“Do Catholic countries have better football players?”
I was surprised to see this headline on the Austrian Catholic website kath.net today… and even more surprised to see they seemed to mean it seriously.
“A look at the participants in the final round of the European football championship in Switzerland and Austria suggests this,” kath.net writes in a report from Vienna. “In seven of the 16 participating countries, Catholics are clearly in the majority: Poland (95 percent of the population), Spain (92 percent), Italy (90 percent), Portugal (90 percent), Croatia (77 percent), Austria (69 percent ) and France (51 percent). Only one Protestant stronghold confronts them, Sweden. Of the 8.8 million inhabitants of the northern European country, 80 percent are Lutherans.”
There’s no hint of analysis of why this should be relevant, or mention of the personal faith — or lack thereof — of the players on these national teams. This purely statistical view (sports fans love stats, don’t they?) goes on to point out which participating countries have large numbers of both Catholics and Protestants (Germany, Switzerland and Netherlands).

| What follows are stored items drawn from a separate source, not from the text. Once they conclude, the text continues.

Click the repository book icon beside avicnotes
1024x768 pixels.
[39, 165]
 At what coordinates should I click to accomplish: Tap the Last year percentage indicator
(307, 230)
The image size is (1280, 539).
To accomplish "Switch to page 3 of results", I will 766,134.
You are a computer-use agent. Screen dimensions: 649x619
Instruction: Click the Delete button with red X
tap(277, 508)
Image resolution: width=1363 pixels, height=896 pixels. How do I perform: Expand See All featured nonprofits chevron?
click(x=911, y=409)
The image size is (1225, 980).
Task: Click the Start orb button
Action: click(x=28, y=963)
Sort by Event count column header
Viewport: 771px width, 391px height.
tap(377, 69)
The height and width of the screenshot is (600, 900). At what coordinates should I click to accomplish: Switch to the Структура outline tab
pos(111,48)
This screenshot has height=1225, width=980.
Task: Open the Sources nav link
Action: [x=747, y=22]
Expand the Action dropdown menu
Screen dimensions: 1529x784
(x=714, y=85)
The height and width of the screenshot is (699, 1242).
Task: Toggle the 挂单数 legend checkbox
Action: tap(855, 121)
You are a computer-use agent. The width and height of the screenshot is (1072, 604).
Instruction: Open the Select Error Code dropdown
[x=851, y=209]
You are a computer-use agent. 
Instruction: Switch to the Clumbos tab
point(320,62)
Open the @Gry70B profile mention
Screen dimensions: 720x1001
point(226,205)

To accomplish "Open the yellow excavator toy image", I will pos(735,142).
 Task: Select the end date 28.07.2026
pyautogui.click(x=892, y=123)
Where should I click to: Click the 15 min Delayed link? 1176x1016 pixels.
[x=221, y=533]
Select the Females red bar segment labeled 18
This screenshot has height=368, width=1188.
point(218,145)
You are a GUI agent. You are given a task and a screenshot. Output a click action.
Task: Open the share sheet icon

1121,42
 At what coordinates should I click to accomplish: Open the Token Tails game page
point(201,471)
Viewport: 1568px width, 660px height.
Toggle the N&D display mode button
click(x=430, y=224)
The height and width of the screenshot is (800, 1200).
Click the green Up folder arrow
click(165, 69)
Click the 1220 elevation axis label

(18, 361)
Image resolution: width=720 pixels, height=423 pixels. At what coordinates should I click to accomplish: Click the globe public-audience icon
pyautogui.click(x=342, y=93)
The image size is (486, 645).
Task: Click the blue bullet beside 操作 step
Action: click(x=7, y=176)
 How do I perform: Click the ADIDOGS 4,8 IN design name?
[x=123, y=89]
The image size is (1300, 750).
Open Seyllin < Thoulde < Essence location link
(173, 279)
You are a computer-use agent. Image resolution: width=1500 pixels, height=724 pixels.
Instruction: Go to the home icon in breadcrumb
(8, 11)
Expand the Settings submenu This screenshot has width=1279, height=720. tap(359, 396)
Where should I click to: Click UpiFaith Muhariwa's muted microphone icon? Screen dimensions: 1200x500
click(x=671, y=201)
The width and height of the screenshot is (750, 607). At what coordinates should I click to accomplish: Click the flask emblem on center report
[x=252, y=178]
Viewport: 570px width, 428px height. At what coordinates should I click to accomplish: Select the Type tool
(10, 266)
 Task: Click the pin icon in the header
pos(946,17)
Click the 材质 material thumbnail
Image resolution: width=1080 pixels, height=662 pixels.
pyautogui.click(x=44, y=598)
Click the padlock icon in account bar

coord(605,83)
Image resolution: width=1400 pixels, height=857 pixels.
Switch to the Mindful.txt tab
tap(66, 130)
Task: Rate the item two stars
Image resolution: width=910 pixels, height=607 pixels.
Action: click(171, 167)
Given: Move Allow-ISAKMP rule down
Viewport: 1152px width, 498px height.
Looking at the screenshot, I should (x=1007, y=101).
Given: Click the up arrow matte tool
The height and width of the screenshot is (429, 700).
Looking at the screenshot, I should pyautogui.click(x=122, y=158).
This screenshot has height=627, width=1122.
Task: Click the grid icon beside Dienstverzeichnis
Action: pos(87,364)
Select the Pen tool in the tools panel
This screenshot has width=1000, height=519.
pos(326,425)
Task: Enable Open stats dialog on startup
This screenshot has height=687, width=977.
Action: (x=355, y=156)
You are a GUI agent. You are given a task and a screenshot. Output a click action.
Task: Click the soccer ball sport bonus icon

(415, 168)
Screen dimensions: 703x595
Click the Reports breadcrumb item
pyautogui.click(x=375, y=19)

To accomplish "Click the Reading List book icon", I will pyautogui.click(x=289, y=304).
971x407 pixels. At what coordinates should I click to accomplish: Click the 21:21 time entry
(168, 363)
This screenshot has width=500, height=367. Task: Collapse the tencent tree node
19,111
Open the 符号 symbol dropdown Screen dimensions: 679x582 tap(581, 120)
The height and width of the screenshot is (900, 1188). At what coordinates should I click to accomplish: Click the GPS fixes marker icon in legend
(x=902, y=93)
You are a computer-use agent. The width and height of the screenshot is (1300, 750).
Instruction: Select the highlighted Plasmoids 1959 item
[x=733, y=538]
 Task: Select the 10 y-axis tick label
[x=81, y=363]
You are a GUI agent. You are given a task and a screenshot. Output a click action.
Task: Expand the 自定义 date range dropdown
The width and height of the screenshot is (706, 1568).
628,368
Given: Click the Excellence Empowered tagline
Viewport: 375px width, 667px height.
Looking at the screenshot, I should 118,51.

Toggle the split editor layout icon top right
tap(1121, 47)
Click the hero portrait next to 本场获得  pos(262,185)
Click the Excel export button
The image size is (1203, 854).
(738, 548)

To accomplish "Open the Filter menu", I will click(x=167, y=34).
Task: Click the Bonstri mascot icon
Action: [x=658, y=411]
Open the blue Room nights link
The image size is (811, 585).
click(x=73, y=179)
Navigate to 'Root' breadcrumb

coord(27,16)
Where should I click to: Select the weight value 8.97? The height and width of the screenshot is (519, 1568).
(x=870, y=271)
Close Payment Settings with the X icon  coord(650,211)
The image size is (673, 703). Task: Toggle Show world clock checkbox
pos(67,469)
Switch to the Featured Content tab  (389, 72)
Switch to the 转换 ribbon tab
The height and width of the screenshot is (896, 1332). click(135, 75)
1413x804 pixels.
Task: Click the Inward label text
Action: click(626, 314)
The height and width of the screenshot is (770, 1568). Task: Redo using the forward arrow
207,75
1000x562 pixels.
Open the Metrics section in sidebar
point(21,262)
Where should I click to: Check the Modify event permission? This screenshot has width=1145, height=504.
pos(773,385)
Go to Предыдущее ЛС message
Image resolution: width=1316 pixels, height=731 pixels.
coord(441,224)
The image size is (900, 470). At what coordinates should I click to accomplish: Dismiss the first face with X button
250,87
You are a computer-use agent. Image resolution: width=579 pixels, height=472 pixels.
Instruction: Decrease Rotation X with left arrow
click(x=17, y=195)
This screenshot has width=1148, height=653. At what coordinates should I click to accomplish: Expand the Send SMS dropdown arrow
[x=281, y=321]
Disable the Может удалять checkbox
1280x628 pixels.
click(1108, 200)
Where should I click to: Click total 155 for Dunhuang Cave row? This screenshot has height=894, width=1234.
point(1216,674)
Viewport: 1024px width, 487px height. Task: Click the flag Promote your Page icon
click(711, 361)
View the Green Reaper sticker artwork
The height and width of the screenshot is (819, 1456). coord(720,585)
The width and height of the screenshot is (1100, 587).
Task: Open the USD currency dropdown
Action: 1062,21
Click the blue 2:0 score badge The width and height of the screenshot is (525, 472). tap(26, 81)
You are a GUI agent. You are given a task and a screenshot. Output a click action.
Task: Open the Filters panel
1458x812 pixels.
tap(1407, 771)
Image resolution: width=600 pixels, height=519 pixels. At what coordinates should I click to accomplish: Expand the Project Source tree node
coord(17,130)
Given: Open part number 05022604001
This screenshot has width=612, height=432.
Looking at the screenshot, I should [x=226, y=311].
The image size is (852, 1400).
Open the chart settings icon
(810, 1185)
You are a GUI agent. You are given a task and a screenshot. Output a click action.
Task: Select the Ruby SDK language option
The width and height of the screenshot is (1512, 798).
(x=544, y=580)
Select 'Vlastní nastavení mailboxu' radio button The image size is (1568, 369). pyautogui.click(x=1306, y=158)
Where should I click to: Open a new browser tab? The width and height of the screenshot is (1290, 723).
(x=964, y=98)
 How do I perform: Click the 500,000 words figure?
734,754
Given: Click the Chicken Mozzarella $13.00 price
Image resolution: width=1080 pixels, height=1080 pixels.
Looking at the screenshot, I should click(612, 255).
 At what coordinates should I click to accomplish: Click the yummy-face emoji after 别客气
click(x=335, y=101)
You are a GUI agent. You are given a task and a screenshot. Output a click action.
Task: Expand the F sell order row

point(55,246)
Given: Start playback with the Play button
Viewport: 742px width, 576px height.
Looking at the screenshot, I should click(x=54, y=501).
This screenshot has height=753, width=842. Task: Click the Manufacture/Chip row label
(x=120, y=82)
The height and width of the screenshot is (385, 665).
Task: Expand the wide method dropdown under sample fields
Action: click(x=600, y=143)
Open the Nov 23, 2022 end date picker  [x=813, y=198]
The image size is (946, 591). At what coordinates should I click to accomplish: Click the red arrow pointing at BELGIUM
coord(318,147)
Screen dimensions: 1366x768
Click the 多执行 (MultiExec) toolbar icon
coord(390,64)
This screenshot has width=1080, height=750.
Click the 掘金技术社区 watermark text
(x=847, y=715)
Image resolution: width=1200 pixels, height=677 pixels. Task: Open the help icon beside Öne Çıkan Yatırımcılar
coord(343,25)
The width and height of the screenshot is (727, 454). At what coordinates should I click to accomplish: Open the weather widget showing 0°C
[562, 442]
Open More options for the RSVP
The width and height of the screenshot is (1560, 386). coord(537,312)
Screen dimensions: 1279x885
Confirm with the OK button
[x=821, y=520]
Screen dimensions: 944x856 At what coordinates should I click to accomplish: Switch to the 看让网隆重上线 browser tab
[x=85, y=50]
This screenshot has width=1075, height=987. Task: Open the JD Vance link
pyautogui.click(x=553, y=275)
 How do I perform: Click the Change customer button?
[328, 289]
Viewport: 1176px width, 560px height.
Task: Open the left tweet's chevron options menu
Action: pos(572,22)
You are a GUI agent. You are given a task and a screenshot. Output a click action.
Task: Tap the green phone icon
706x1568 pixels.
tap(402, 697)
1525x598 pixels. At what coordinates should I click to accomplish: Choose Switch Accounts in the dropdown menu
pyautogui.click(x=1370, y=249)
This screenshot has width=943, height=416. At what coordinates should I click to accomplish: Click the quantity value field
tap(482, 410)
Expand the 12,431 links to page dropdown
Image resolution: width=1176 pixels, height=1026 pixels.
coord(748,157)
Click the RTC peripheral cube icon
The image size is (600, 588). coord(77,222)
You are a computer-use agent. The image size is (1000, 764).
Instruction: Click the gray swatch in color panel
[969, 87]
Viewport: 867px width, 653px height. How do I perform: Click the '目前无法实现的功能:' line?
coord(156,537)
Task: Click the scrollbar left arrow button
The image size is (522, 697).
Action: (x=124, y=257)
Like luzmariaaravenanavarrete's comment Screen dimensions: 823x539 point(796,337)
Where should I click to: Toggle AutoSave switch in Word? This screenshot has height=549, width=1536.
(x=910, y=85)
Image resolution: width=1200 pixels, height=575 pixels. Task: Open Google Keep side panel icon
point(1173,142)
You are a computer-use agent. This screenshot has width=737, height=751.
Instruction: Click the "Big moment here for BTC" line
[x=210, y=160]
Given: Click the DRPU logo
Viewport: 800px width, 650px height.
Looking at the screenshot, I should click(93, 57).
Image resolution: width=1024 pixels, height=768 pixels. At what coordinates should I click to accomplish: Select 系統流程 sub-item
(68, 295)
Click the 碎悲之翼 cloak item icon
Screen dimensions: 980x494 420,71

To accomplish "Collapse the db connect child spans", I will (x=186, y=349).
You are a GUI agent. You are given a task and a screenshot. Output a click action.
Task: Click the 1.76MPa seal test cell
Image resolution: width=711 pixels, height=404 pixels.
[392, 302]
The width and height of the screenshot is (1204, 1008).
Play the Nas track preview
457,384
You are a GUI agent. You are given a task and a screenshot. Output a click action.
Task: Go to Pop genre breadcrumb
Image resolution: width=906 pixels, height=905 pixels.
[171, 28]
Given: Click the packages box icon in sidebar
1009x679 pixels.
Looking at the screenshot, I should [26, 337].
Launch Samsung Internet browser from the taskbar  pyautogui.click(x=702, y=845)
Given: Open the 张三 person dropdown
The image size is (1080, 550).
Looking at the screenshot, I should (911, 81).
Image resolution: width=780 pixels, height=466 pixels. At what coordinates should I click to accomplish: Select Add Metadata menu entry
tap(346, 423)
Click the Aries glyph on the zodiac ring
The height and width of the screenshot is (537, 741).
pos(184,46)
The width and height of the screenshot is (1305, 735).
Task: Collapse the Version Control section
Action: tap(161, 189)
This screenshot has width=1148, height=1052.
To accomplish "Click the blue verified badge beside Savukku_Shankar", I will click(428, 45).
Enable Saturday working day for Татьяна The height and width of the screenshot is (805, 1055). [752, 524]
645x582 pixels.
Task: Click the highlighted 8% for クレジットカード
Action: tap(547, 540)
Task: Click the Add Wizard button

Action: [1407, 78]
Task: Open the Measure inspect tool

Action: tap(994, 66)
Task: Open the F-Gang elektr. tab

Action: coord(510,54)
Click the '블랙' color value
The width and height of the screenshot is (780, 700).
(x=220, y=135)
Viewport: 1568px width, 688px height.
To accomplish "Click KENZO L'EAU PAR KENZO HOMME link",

The article notes that only 32 percent of all Czechs call themselves Christians, making the Czech Republic the most “de-churched” participating country, i.e. the country where religion has retreated the most. Even there, though, the Catholics make up the largest group among the believers (26.5 percent of the population). So maybe they still have a chance after all.
No religion story in Europe is complete without a mention of Islam, so the Vienna-datelined article ended up with a comment about Turkey. The Turkish team, by the way, beat Austria’s co-hosts Switzerland 2-1 on Wednesday in Basel and face the “de-churched” Czechs on Sunday in Geneva, aka “the Protestant Rome”.